Gladys Dickinson's father was world famous for his knowledge of oriental porcelain and the family lived in Chiswick. In 1912 Frank Dickinson bought a farm near Canterbury for his sons but when war broke out they joined the navy and it fell on Gladys to run the farm. She could shear 74 sheep singlehanded. In 1921 her father died and the estate split up. Gladys was left with a few pounds and her ancient motor bike.
Norah and Gladys became friends and took over the Old Forge at Over Stowey. Life was about to change.
In 1956 the ladies were given a piece of serpentine stone by Mrs Harry Fox of Fox Brothers and Co. of Wellington, which they used for inspiration to create a length of cloth that featured the colours of this iconic stone. This saw the start of the pair taking inspiration from stones from around the country to create their cloth.
Other contemporary voices can tell their story better than I can.
They obtain fleece straight from the sheep's back and spin it into yarn, wash it and dye the wool. The dye they use is obtained straight from the hedgerows and anywhere where wild flowers grow. The list of dyes and their sources is staggering. Nettle leaves give a yellow green. Dock roots brown. Mares tail bright yellow and so on. When the wool is dry it is ready for weaving. They set up the warp or the base for the materials they are weaving and with magician like fingers thread the warp through the heddles which determine the type of weave they want. The wool on a spindle is pushed between the warp and this is pushed tight against the fabric by pulling the head [?] against it. They weave tweeds for skirts, knee rugs, stoles, head squares, vestments and altar cloths some of which are in Wells Cathedral…

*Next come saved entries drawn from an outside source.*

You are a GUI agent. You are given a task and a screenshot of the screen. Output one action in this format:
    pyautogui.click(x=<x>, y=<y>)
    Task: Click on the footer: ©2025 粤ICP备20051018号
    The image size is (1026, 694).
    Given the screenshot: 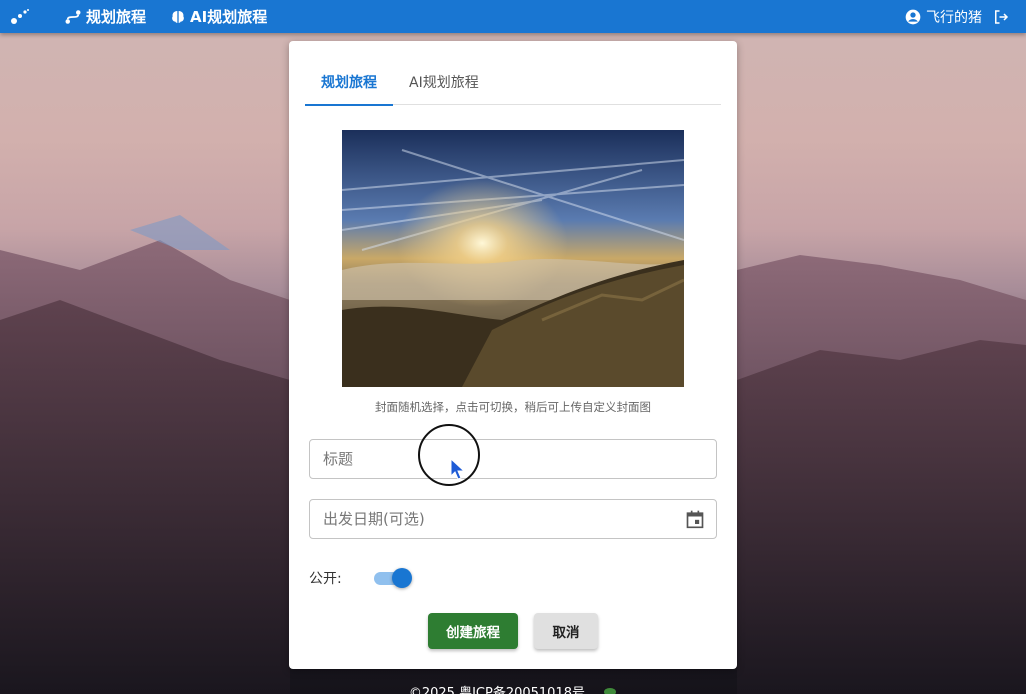 What is the action you would take?
    pyautogui.click(x=513, y=688)
    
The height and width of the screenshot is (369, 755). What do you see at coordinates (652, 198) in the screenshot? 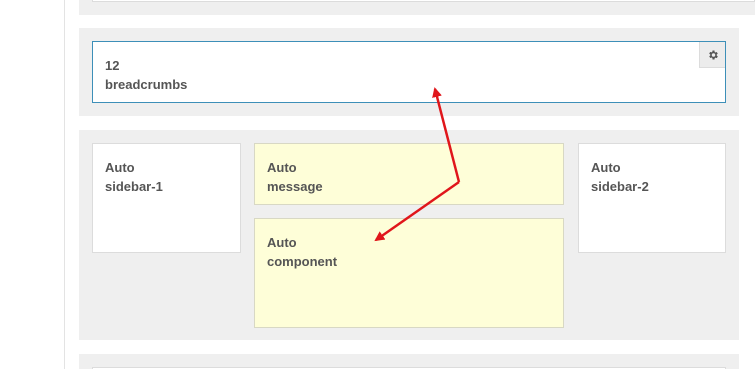
I see `sidebar-2-block: Auto sidebar-2` at bounding box center [652, 198].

The women became famous for their work throughout Somerset and beyond. They gave courses on their craft and subsequently set up the Somerset Guild of Weavers, Spinners and Dyers, which is still in operation today.
More information about the Quantock Weavers and examples of their work can be found at:
A more detailed account of their lives can also be found in Woven from a Stone: the story of the Quantock Weavers, by Hubert Fox, Taunton, 1968.
Norah Beatrice Biddulph died in Taunton in 1972.